Problems with CUDA¶

This is a collection of known issues and potential fixes for CUDA-related problems in the codebase.

CUDA Version

There exist multiple CUDA versions at a time: the driver version installed on the system, and the runtime version which is set by the environment. Read more here

CUCIM import¶

python3: cufile_worker_thread.h:57: virtual void CUFileThreadPoolWorker::run(): Assertion `0' failed.

cufile.log:

 07-05-2025 20:29:31:49 [pid=747532 tid=748005] ERROR  cufio_core:55 Threadpool Thread ID:  139915782243904 cuDevicePrimaryCtxRetain failed with error 2

What happend? Probably, another user on the cluster is using a GPU in exclusive mode, which prevents other users from using it. CUCIM is trying to access the GPU, but fails because the GPU is not available.

Please read this related community issue:

From the snippet pasted here, it looks like the cuda device is not available at this time and as a result the cuDevicePrimaryCtxRetain cuda call fails. CUDA_ERROR_DEVICE_UNAVAILABLE = 46 This indicates that requested CUDA device is unavailable at the current time. Devices are often unavailable due to use of CU_COMPUTEMODE_EXCLUSIVE_PROCESS or CU_COMPUTEMODE_PROHIBITED. My suspicion is that one of the compute mode settings are effected in this environment preventing the thread to retain the context on the same device.

How to fix? Just set the CUDA_VISIBLE_DEVICES environment variable to the device you want to use. Don't forget to set the --device argument of the CLI to cuda is such case, since our auto detection will not work in this case.

export CUDA_VISIBLE_DEVICES=0

NVRTC¶

Unable to replicate

What happend? The LD_LIBRARY_PATH is either not set correctly or the cuda-nvrtc package is not installed in the conda environment.

How to fix?

Install and use a conda environment created by Pixi. Please refer to the Installation Guide.

How to fix? (Legacy version) Create a conda environment with the cuda-nvrtc package installed. You can do this by running the following command:

conda create -n cuda_nvrtc -c nvidia cuda-nvrtc

This environment must NOT be activated, it is just to install the library files somewhere.
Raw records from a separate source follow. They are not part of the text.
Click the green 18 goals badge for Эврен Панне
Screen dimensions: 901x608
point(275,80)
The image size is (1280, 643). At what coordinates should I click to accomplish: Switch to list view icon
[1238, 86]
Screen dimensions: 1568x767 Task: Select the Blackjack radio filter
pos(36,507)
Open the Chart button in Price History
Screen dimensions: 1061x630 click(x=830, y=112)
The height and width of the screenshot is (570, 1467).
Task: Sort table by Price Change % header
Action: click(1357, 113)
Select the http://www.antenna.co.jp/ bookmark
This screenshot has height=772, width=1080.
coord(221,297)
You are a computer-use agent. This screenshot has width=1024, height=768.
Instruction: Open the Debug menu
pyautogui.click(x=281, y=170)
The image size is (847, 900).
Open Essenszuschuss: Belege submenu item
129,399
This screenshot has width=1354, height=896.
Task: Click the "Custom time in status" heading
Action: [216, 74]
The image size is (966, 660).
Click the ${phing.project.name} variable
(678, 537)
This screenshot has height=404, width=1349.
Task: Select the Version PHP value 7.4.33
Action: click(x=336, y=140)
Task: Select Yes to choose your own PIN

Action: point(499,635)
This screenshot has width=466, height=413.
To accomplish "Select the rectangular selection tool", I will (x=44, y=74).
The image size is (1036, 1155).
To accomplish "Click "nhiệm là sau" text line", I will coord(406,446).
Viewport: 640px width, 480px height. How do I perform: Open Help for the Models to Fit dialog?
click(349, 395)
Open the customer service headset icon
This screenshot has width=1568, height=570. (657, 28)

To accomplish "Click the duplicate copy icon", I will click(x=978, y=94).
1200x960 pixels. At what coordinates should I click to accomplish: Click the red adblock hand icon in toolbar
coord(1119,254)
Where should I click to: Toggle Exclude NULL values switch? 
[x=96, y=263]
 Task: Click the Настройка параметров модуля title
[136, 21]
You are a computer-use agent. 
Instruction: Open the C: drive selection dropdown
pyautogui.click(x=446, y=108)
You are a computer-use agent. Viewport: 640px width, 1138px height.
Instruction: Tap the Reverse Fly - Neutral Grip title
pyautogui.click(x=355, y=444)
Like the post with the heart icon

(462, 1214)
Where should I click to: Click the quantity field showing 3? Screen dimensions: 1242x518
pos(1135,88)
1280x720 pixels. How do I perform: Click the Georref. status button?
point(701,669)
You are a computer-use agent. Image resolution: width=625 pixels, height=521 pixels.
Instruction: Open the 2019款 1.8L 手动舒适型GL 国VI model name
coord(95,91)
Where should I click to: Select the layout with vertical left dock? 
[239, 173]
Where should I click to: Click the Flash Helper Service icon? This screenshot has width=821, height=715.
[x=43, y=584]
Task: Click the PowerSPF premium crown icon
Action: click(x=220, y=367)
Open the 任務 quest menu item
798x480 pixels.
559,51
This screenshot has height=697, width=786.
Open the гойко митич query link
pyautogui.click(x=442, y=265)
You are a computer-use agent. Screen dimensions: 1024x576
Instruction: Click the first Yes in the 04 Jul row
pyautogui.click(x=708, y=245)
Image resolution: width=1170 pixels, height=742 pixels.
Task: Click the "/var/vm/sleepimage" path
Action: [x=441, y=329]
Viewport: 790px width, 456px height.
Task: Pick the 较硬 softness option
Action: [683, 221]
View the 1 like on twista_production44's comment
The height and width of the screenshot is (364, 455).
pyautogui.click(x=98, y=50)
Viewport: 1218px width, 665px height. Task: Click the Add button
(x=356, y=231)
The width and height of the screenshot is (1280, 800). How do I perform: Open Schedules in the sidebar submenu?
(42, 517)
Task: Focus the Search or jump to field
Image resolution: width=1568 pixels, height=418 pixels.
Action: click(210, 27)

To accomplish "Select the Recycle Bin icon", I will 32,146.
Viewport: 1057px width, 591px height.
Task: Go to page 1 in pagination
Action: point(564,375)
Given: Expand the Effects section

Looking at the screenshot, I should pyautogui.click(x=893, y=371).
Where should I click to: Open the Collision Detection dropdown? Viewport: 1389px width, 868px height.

Check:

$ conda list -n cuda120
# packages in environment at /path/to/.conda/envs/cuda_nvrtc:
#
# Name                    Version                   Build  Channel
cuda-nvrtc                12.1.105                      0    nvidia

Now you can set the LD_LIBRARY_PATH to include the path to the cuda-nvrtc library:

export LD_LIBRARY_PATH=$LD_LIBRARY_PATH:/path/to/.conda/envs/cuda120/lib/

This will allow numba to find the libnvrtc.so library when it is needed:

$ ls -l /path/to/.conda/envs/cuda120/lib/
total 62234
lrwxrwxrwx 1 jokuep001 hpc_user       29 Mar 24 16:25 libnvrtc-builtins.so.12.1 -> libnvrtc-builtins.so.12.1.105
-rwxrwxr-x 3 jokuep001 hpc_user  6846016 Apr  4  2023 libnvrtc-builtins.so.12.1.105
lrwxrwxrwx 1 jokuep001 hpc_user       20 Mar 24 16:25 libnvrtc.so.12 -> libnvrtc.so.12.1.105
-rwxrwxr-x 3 jokuep001 hpc_user 56875328 Apr  4  2023 libnvrtc.so.12.1.105

PTXAS¶

LinkerError: [222] Call to cuLinkAddData results in CUDA_ERROR_UNSUPPORTED_PTX_VERSION                                                                                                                                                                                                 
ptxas application ptx input, line 9; fatal   : Unsupported .version 8.7; current version is '8.2'

What happend? There is a mismatch between the CUDA version used by the projects code and the CUDA version used by the system. This error is caused by a mismatch between the OS and the CUDA version of the system. In our case, the default CUDA version of the system was 12.6 and Ubuntu 22.04. CUDA 12.6 expects for our use case a PTX version of 8.7, but Ubutnu 22.04 only supports PTX version 8.2.

How to fix?

Write a script to set all the environment variables (these may differ on your system):

export CUDA_PATH="/usr/local/cuda-12.2"
export CUDA_HOME="/usr/local/cuda-12.2"
export PATH="/usr/local/cuda-12.2/bin:$PATH"
export LD_LIBRARY_PATH=/usr/local/cuda-12.2/extras/CUPTI/lib64:$LD_LIBRARY_PATH
export LD_LIBRARY_PATH=/usr/local/cuda-12.2/lib64:$LD_LIBRARY_PATH
export LD_LIBRARY_PATH=/usr/local/cuda-12.2/compat:$LD_LIBRARY_PATH

export NUMBA_CUDA_DRIVER="/usr/local/cuda-12.2/compat/libcuda.so"
export NUMBA_CUDA_INCLUDE_PATH="/usr/local/cuda-12.2/include"

and then source it:

source /path/to/your/script.sh

Just running sh script.sh will not work, since it will create a new shell and the environment variables will not be set in the current shell. You can also add these lines to your .bashrc file, so they are set automatically when you open a new terminal. However, this may cause problems for other CUDA applications and projects, so be careful with this approach. Of course, you can also set these variables manually in the terminal before running the code.

Template¶

"Error message"

What happend? ...

How to fix? ...